After the peninsula was colonized by settlers coming from the town of Megara and its colonies Byzantium and Calchedon at the end of 6th century BC, Pontic Messambria became polis of a Greek type closely connected to the way of life and culture of the peoples inhabiting the coastal areas of the Mediterranean, the Sea of Marmora and the Black Sea. Numerous monuments dated to 6th – 2nd century BC serve as an illustrative picture of the large trade connections, the spiritual and cultural life as well as artistic crafts flourishing in this small Thracian coastal town.

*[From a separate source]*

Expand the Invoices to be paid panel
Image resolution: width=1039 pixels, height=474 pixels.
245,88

Messambria was governed by a council elected by national assembly. The council resolutions (decrees) engraved on marble were exposed in the central temple of the town, the Apollo temple. Messambria was the place where a number of memorial decrees in honour of notable persons and their noble deeds were found referring to the tutor from Calathus, Glaucus the medical doctor, the goddess Demeter priestess, etc. The marble votive tablets found at the foot of the Zeus temple are unique monuments demonstrating the administrative life of Messambria during 2nd century BC. Upon the embossed margins of these sculptural monuments there are pictures of the town magistrates; attending a solemn ceremony in honour of Melsa of the hero Sozipolis, etc.

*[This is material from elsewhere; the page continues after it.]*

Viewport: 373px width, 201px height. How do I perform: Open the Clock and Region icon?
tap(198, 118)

The Messambrian sculptors have left numerous works of sepulchral and religious plastic arts.There are life scenes of Messambrians depicted on the gravestones, e.g., Matroy, wife of Tyndareus; Calicrete, daughter of Hyparch; Menis, son of Atanayon; dancing Agazyclea, daughter of Noah, etc. Four unusually rare bronze vessels, the so called "hydryas'' were found in the Messambrian necropolis. The two hydryas exhibited used as funeral urns are decorated each below its vertical handles with an application based on Greek mythology. The Messambrians decorated their houses with statuettes of baked clay, the so called terracottas: idols, smart ladies, graceful girls. A great number of them were imported while some moulds found there witnessed to a local produce as well.
The religious life of Messambrians was marked by richness and diversity. Interest was roused by the remnant of the colossal statue of Apollo; the torso of the Heracles statue; the magnificent statue of Tyche, the goddess of chance (4th century BC) etc. It is in Nessebur where the richest collection of ceramic architectural ornaments for Hellenistic houses was opened and exhibited: cymae, antefixa, frontal tiles with plastic decoration. Among the funeral gifts in Messambrian tombs some exquisitely made gold jewellery could be seen, such as hooks, fasteners, earrings, rings, necklaces, etc., part of which were made in the local jeweller's work shops. As an independent polis, Messambria minted coins as early as 5th century BC. Gold, silver and bronze coins of several basic types were found there. Corinth helmet with a mane, the Messambrian symbol, was depicted on the face of the most widely spread coins while on the reverse side there was a wheel equipped with spokes together with the initial letters of the town: META or MESA. The best image of Messambria trade connections during 6th – 2nd century BC can be given by the imported pottery, such as blackfirn craters, kylikes, ascos, lamps, embossed bowls, the so called 'Megara cups', as well as the large number of amphorae and amphora seals found in the land and the aquatory of the peninsula.